• **Written problem**: Rewrite the stretch from the start of the entries through the line containing "Image resolution: width=1512", replacing "Output one action" with "Return a single action" and leaving all else unchanged. Provide only those lines.
***** Record list *****
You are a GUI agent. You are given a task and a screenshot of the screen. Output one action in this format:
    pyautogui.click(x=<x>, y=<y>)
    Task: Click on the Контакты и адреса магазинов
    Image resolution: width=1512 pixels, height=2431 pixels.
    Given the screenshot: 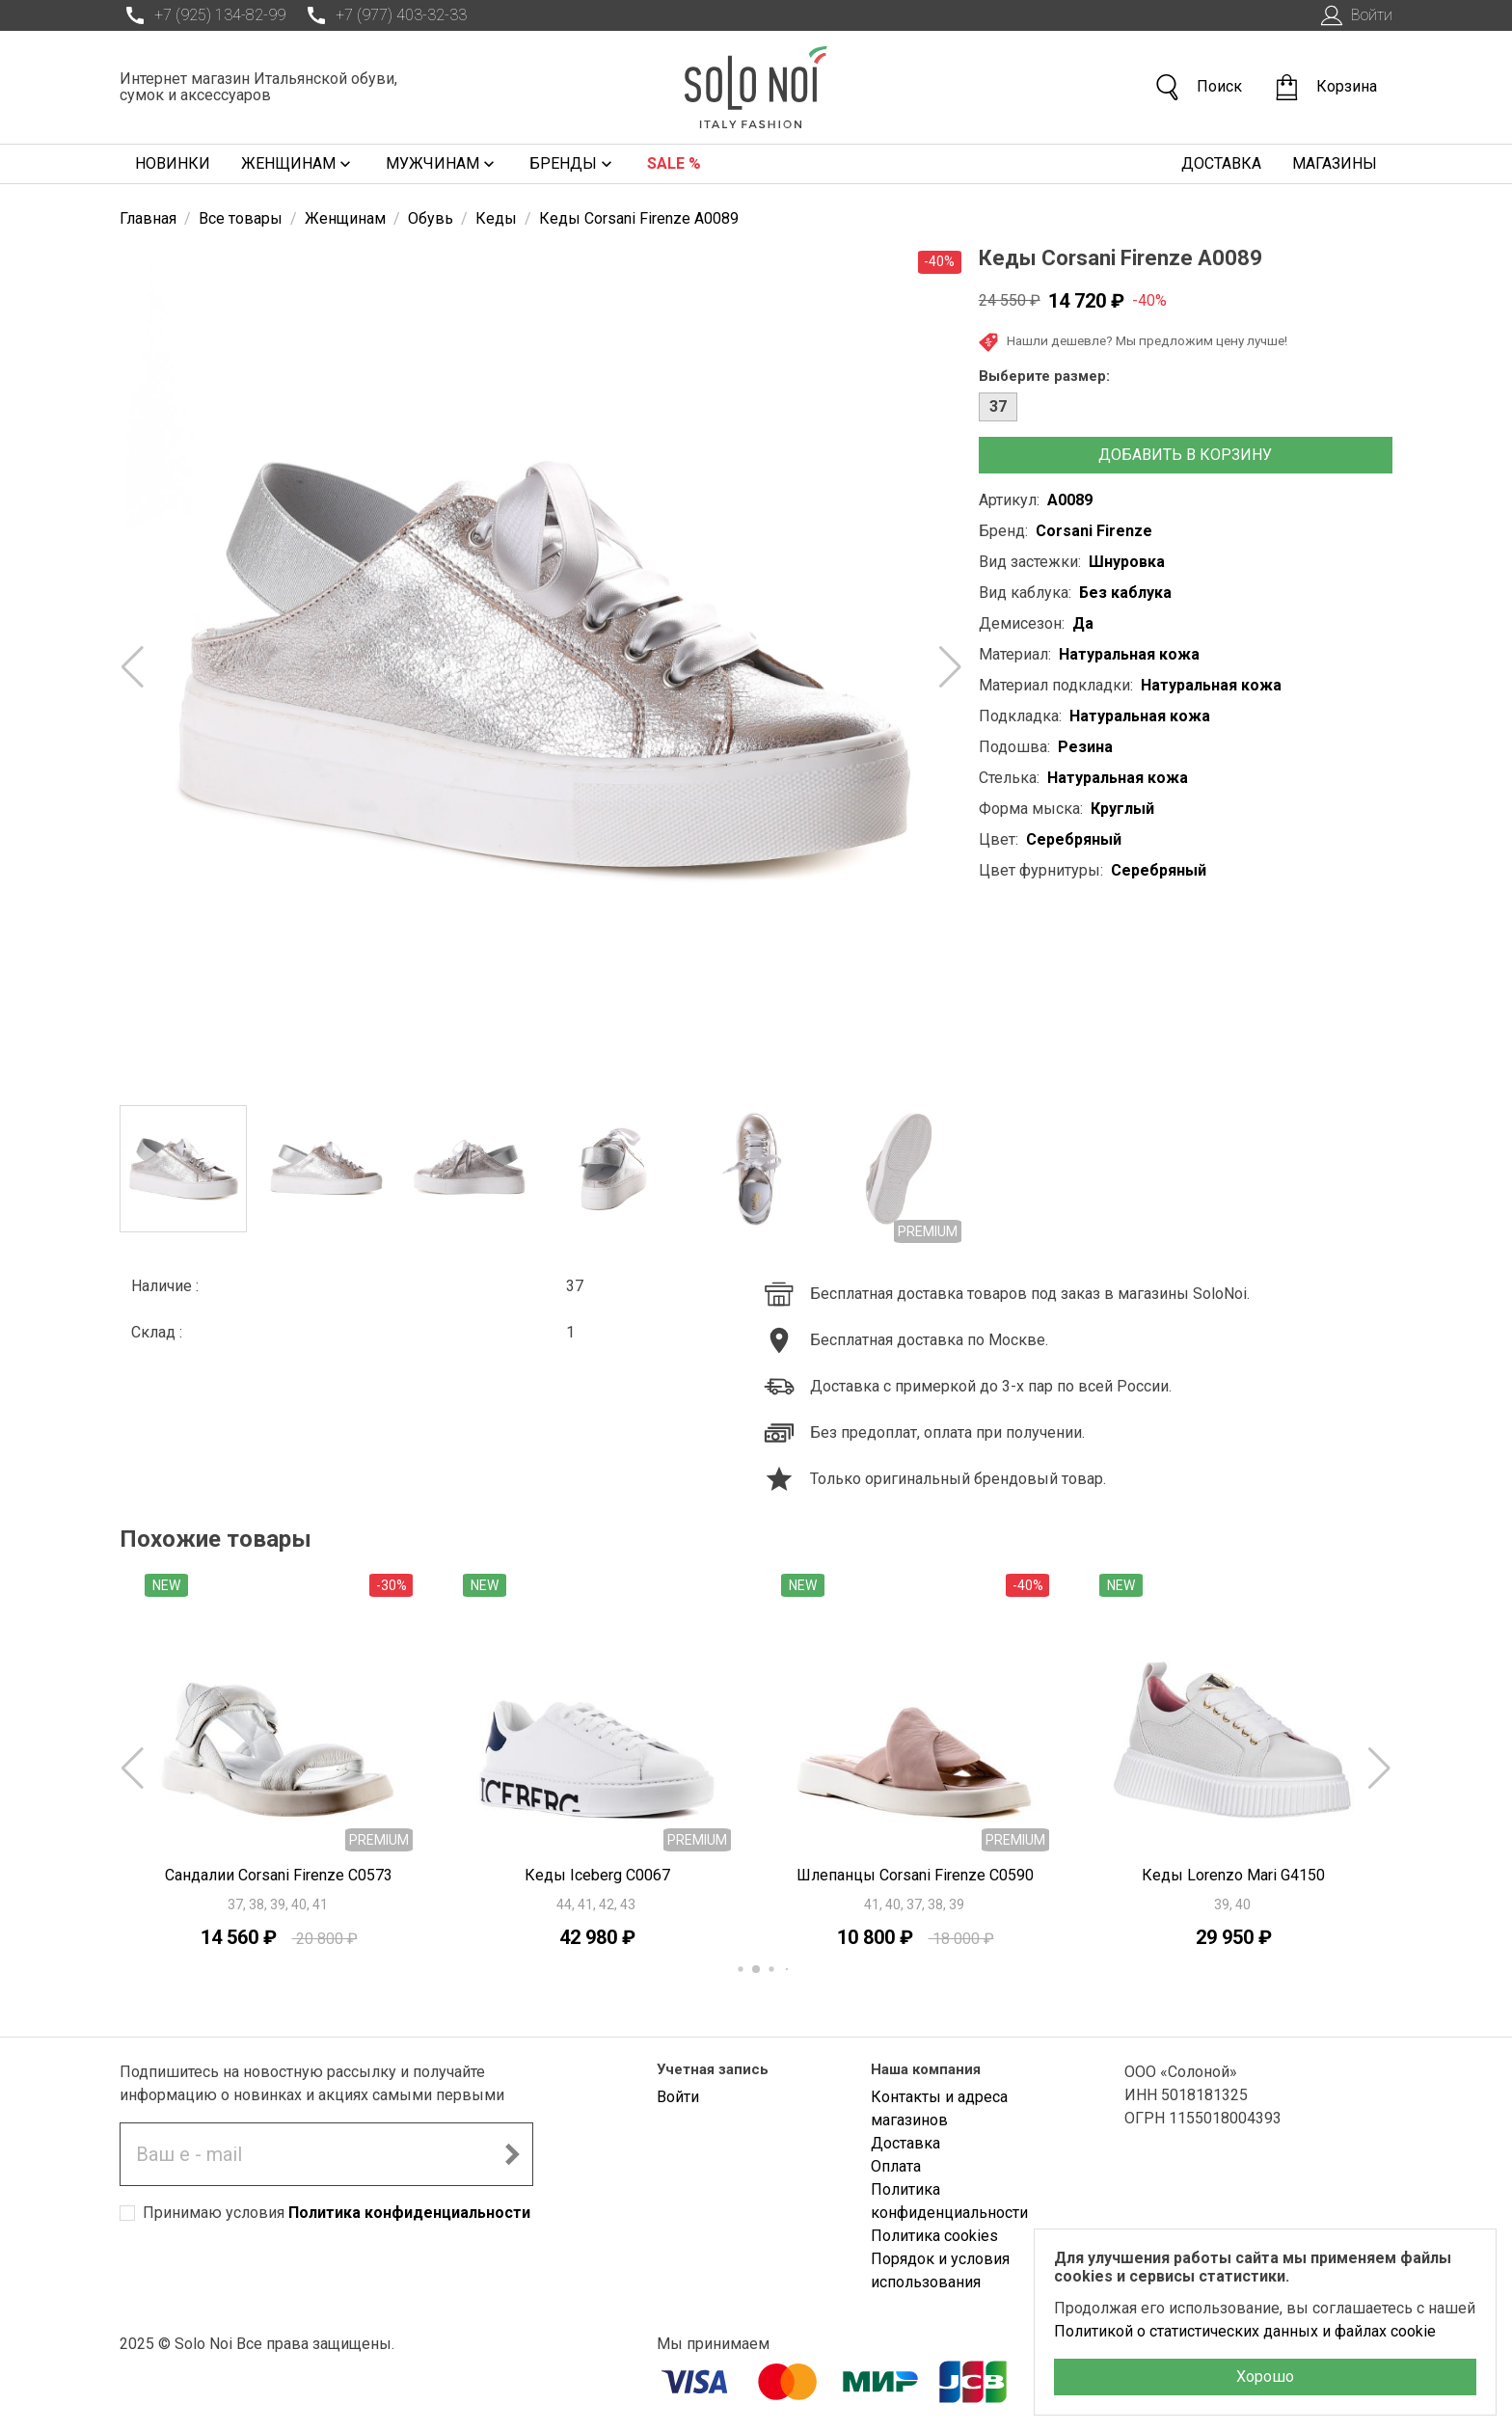 What is the action you would take?
    pyautogui.click(x=939, y=2108)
*****
• **Expected output**:
You are a GUI agent. You are given a task and a screenshot of the screen. Return a single action in this format:
    pyautogui.click(x=<x>, y=<y>)
    Task: Click on the Контакты и адреса магазинов
    Image resolution: width=1512 pixels, height=2431 pixels.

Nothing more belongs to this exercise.